Emenda protocolada com 176 assinaturas altera o espírito da PEC de redução de jornada, inserindo flexibilização e diminuição de direitos trabalhistas, com a mudança se aprovadaredução de jornada irá valer após uma transição de 10 anos, ou seja somente 2036.
Uma reviravolta na tramitação da Proposta de Emenda à Constituição (PEC) que prevê o fim da escala 6×1 uniu parlamentares bolsonarista e do Centrão em uma contraofensiva legislativa.
Sob a liderança do deputado Sérgio Turra (PP-RS), um bloco de 176 parlamentares, superando o mínimo de 171 assinaturas exigido, protocolou uma emenda que altera profundamente o texto original. A proposta condiciona a redução da jornada a duras contrapartidas financeiras para o setor produtivo, incluindo a redução pela metade da contribuição patronal ao Fundo de Garantia do Tempo de Serviço (FGTS).
Pela legislação atual, as empresas são obrigadas a depositar mensalmente o valor correspondente a 8% do salário bruto de cada funcionário na conta vinculada do FGTS. O texto articulado pela ala conservadora e governista moderada insere o Artigo 141 na PEC, reduzindo essa alíquota de 8% para 4% para os empregadores que adotarem a nova jornada.

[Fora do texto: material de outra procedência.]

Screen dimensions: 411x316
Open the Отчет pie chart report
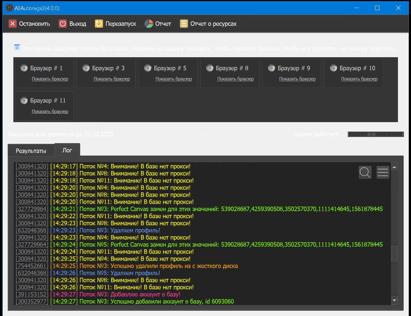click(149, 24)
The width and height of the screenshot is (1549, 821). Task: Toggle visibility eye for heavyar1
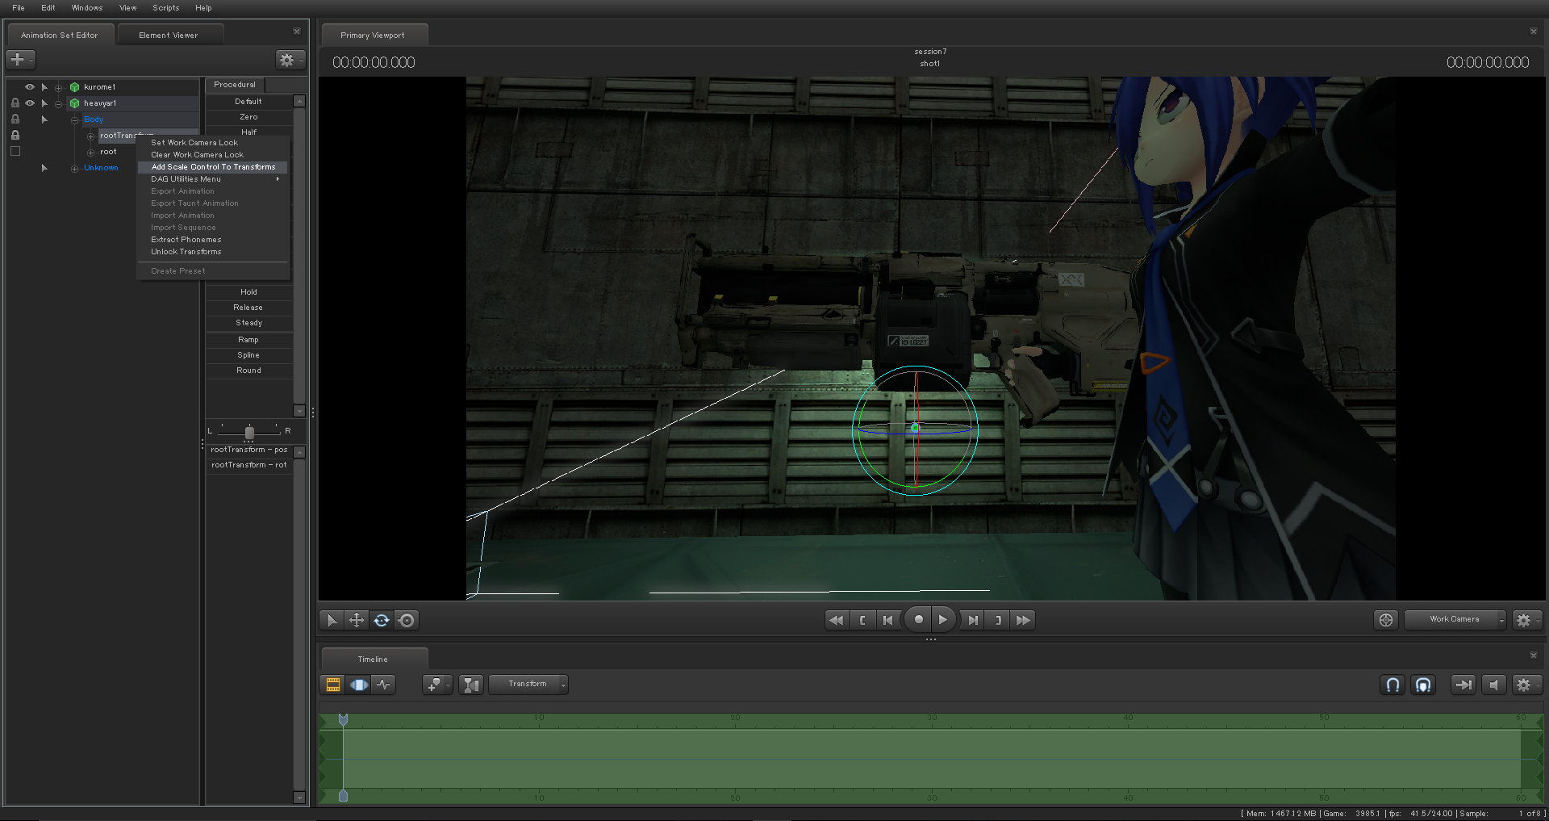point(30,103)
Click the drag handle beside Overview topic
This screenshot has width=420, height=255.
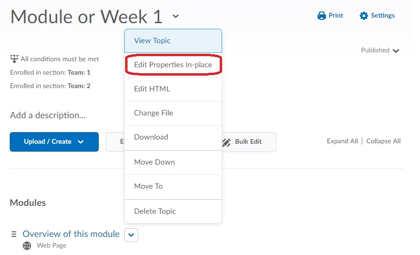pyautogui.click(x=14, y=234)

Embora a discussão original levantada pela PEC focasse no bem-estar e na redução do teto constitucional de trabalho, as alterações propostas pelo Centrão e pelo PL mudam o teto da meta: em vez de reduzir o limite para as 36 horas semanais demandadas inicialmente, o novo texto estabelece como objetivo fixar a jornada em 40 horas semanais.
Mais do que isso, a emenda abre caminho para a ampliação das horas trabalhadas por meio de acordos coletivos, criando mecanismos que permitem que a jornada ultrapasse o teto e chegue a até 52 horas semanais em determinadas situações de compensação. O texto também “blinda” serviços considerados essenciais (saúde, segurança, infraestrutura e abastecimento), mantendo-os sob o regime atual de 44 horas sem direito à redução.
Por fim, o cronograma desenhado joga a aplicabilidade da medida para o longo prazo. A mudança real só começaria a valer após uma transição de 10 anos (prevista para consolidar-se em 2036). A implementação também ficaria atrelada ao cumprimento de metas nacionais de produtividade, a serem medidas por um órgão oficial de estatística.
A proposta dividiu as comissões. De um lado, frentes sindicais e partidos de esquerda acusam a emenda de deformar a proposta original para criar uma “reforma trabalhista disfarçada”, retirando patrimônio do trabalhador (como o saldo do FGTS).
Do outro, a bancada empresarial com forte adesão dos bolsonaristas e do Centrão argumentam que o fim da escala 6×1, sem esses gatilhos de proteção, geraria inflação e demissões em massa.